La metteuse en scène décrit une approche davantage brechtienne que stanislavskienne. Pour ce faire, elle a réuni sa famille, élargie tout de même, pour s’assurer de bien réaliser ce marathon théâtral d’envergure dans les temps. Mélanie Dumont (dramaturgie),  Anick La Bissonnière  (scénographie) et Bernard Falaise (son et musique) sont parmi les habitué.es qu’elle retrouve dans Rome.

Sylvie Drapeau et Sébastien Ricard dasns le Richard III du duo Dalpé-Haentjens

La grande manitou travaille également avec des interprètes de confiance comme Sylvie Drapeau, Marc Béland et Sébastien Ricard, entre autres, qui étaient également de sa mise en scène de Richard III présenté au TNM en 2015. Ils et elles ne sont pas seul.es évidemment.

Pendant les répétitions, il était fascinant de lire Brigitte Haentjens rendre hommage à tous et toutes sur les réseaux sociaux, ancien.nes comme nouveaux et nouvelles collaborateurs et collaboratrices.

 » Curieusement, dans ce genre de projet, le moindre rôle est important, dit la metteuse en scène.
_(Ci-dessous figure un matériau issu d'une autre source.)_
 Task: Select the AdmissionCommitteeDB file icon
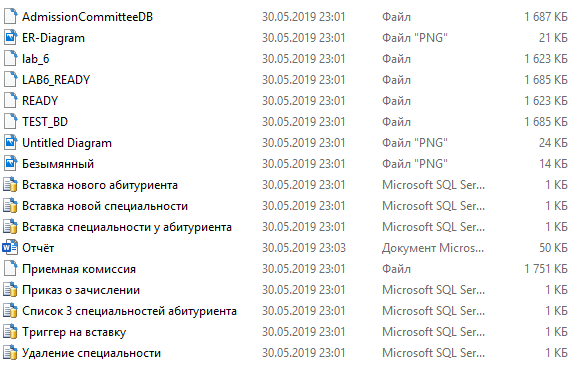pos(10,17)
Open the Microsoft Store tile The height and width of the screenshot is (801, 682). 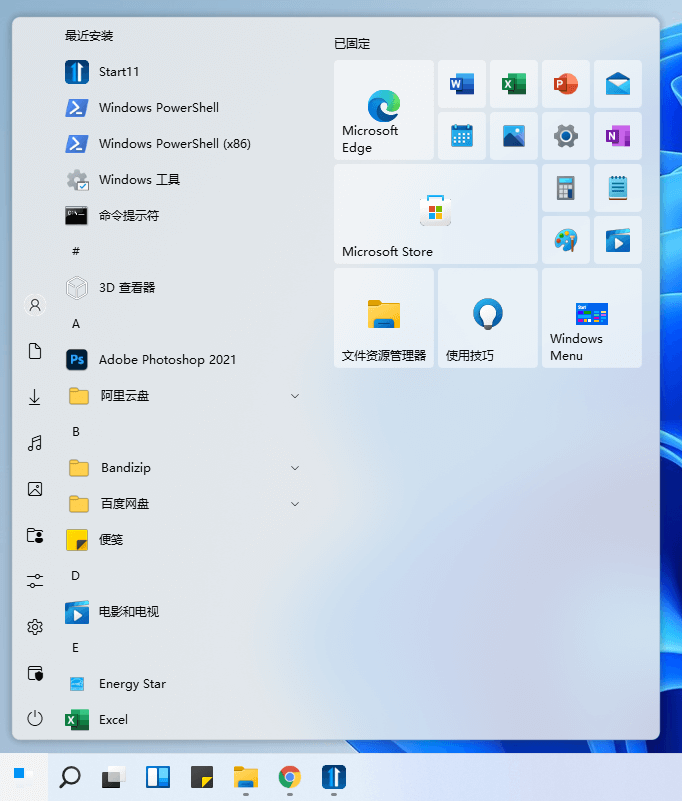(435, 214)
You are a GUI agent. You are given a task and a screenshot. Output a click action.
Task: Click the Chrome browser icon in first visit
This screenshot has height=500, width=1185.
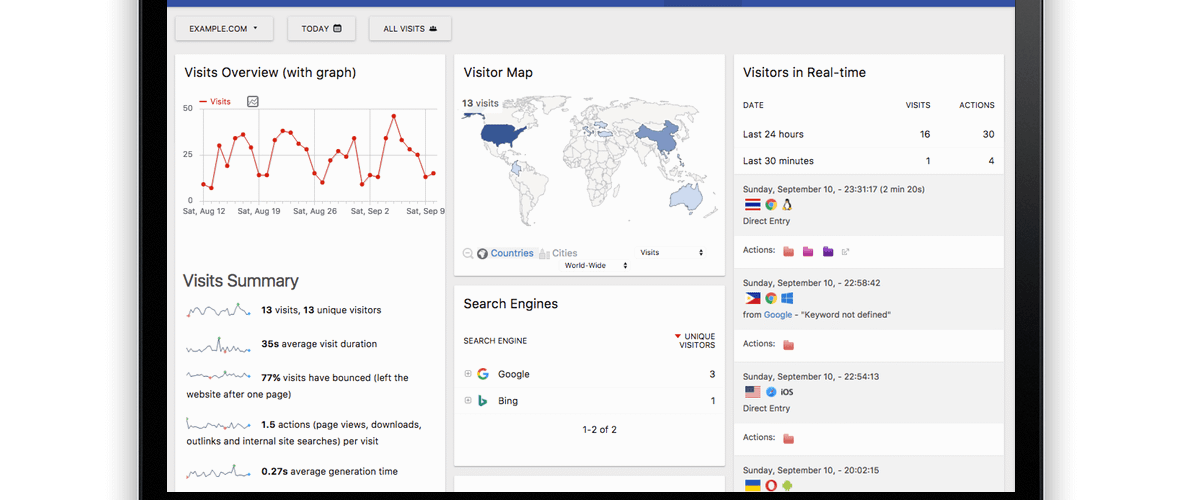click(x=771, y=204)
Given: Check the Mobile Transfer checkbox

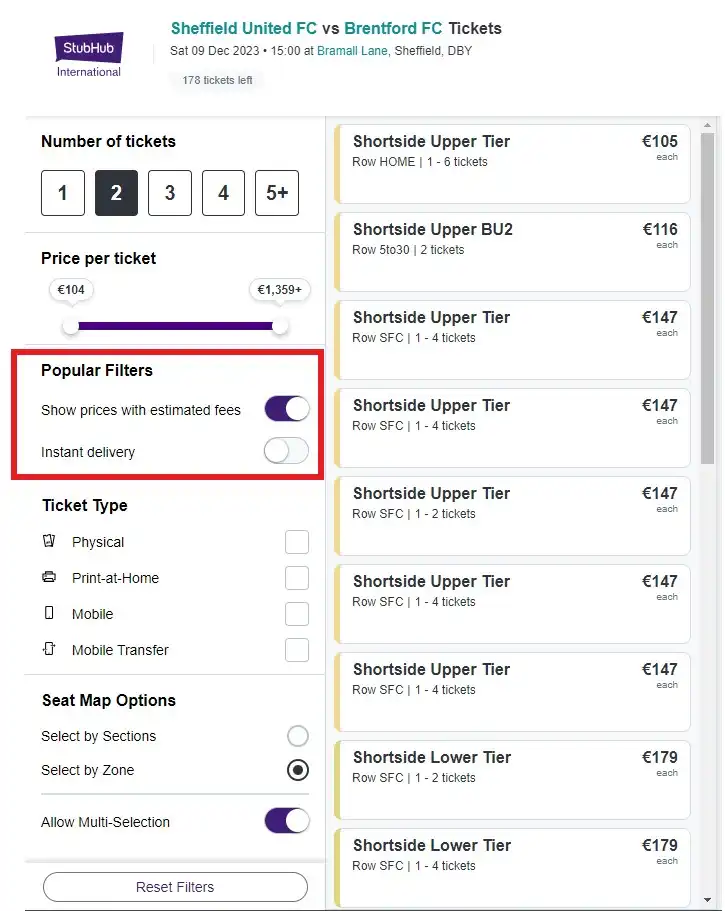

Dans Coriolan, il y a eu beaucoup de travail à faire avec les citoyens qui bougent sur scène. Même s’ils ne disent pas un seul mot, si on ne le travaille pas, l’acteur qui fait Coriolan peut se casser la gueule. C’est le défi, tout contribue au tout. »

Répétitions différentes

Ce spectacle exigeant a nécessité une gymnastique différente en répétitions. L’équipe y est allée dans le temps et dans l’ordre des pièces.

« C’est spécial, confie Brigitte Haentjens. Il fallait tout avancer en parallèle. Parfois, il m’arrivait d’oublier des trucs. On en était à Antoine et Cléopâtre et j’oubliais ce qui était arrivé dans Jules César. Au début, on pouvait passer quatre semaines sur une pièce, puis avec le temps, trois et deux semaines, avant de passer à la prochaine. »

La metteuse en scène aime d’ailleurs passer beaucoup de temps en répétition. C’est là où elle se sent le plus à son aise pour explorer et expérimenter. Mais cette fois, tout devait être planifié quotidiennement à l’heure près, et ce, dès le tout début.

« Nous n’avions pas le choix avec les horaires de chacun et chacune puisque plusieurs font de la télé et du cinéma. Nous n’avions aucune marge de manœuvre et nous devions nous en tenir à un horaire de travail fixe. Mais j’ai absorbé tout ça sans que ça ne me paraisse trop contraignant. Il faut avoir du plaisir malgré tout. « 

Au contraire des personnages shakespeariens, sans doute, dont le destin est presque toujours marqué par la souffrance et le sang.

« Ce n’est pas un spectacle aride. Il y a des moments drôles quand même », conclut en riant Brigitte Haentjens.


Le spectacle Rome est présenté à l’Usine C du 5 au 23 avril et les 5 et 6 mai au Centre national des arts à Ottawa.